E completa logo em seguida que quem ama a Deus deve também amar seu irmão (1 João 4.21).
A Igreja Como Reflexo da Trindade
A Trindade é o exemplo perfeito de comunhão e unidade. Assim como existe perfeita harmonia entre o Pai, o Filho e o Espírito Santo, a Igreja é chamada a viver em amor, humildade e cooperação.
Essa verdade aparece repetidamente nas Escrituras:
• “Acima de tudo, porém, revistam-se do amor, que é o elo perfeito” (Colossenses 3.14).
• “Façam todo o esforço para conservar a unidade do Espírito pelo vínculo da paz” (Efésios 4.2-3).
• “Se nos amamos uns aos outros, Deus permanece em nós” (1 João 4.12).
• “Para que sejam perfeitos em unidade” (João 17.23).
A unidade da Igreja é, portanto, um testemunho visível da obra de Deus. Quando o povo de Cristo vive em comunhão, o mundo pode contemplar algo da beleza do relacionamento eterno entre o Pai, o Filho e o Espírito Santo.
A Trindade não é apenas uma doutrina a ser crida, mas o fundamento e o modelo da unidade da Igreja. O amor que unifica flui da comunhão trinitária, e a fé que transforma nos torna participantes dessa comunhão.
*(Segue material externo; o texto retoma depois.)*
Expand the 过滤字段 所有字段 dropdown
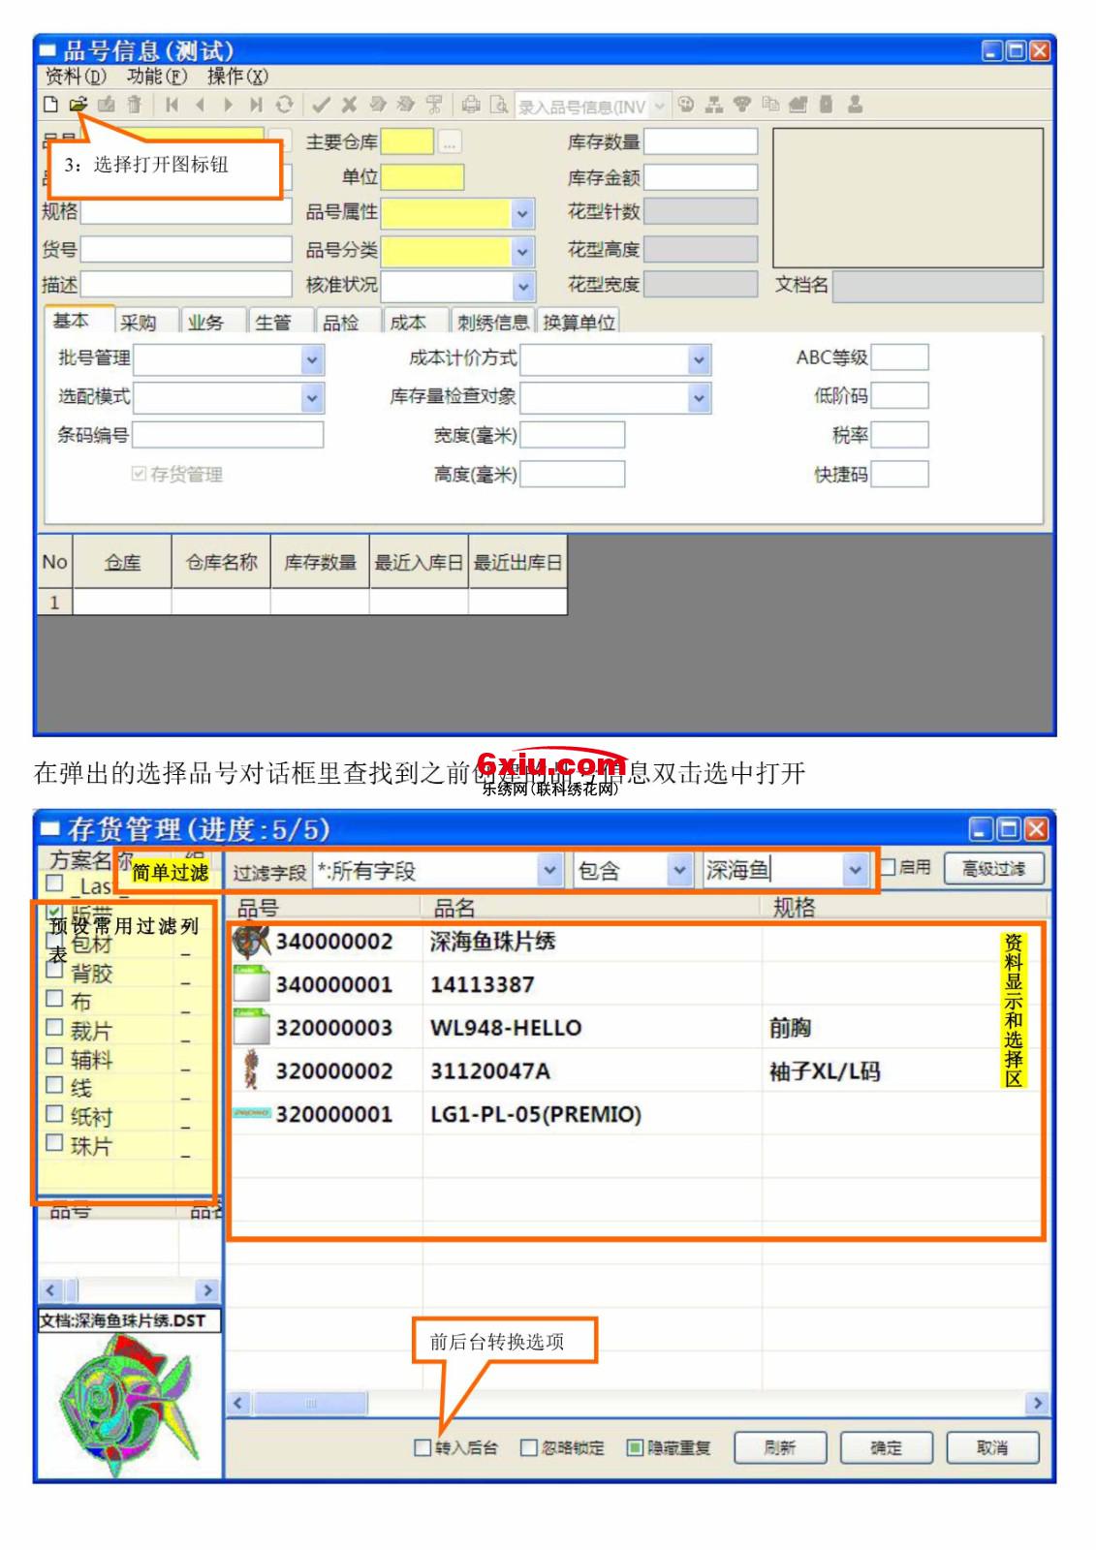Screen dimensions: 1096x1550 coord(549,870)
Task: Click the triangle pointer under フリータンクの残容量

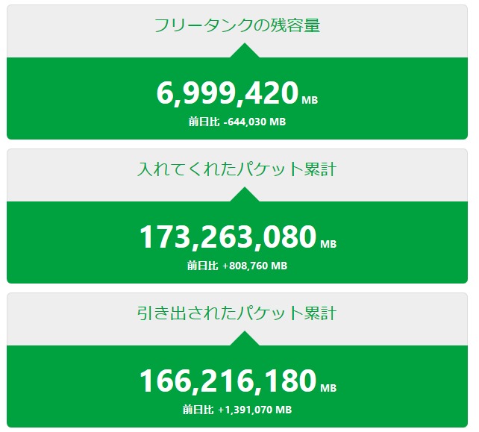Action: coord(244,51)
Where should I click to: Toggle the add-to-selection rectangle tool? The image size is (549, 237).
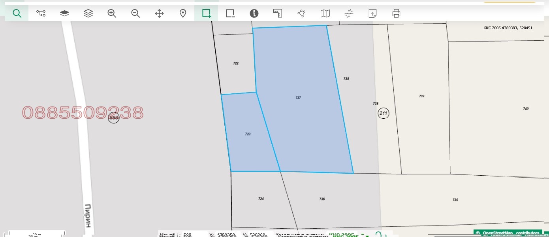(206, 13)
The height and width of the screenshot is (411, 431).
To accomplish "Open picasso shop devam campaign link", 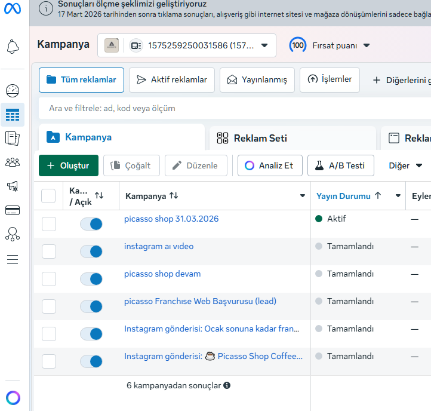I will tap(162, 274).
Portanto, a mensagem de João 17 continua atual para a Igreja de hoje. O amor que unifica não nasce de nossos esforços humanos, mas do amor eterno do Deus Triúno. A fé que transforma não é mera adesão intelectual, mas a obra poderosa do Espírito Santo que nos une a Cristo e nos faz participantes da família de Deus.
Que, como a Igreja primitiva, sejamos um só coração e uma só alma (Atos 4.32), perseverando na doutrina dos apóstolos, na comunhão, no partir do pão e nas orações (Atos 2.42-47).
Que nossa unidade reflita a unidade da Trindade, para que Deus seja glorificado e o mundo reconheça que Jesus Cristo foi enviado pelo Pai para salvar o pecador.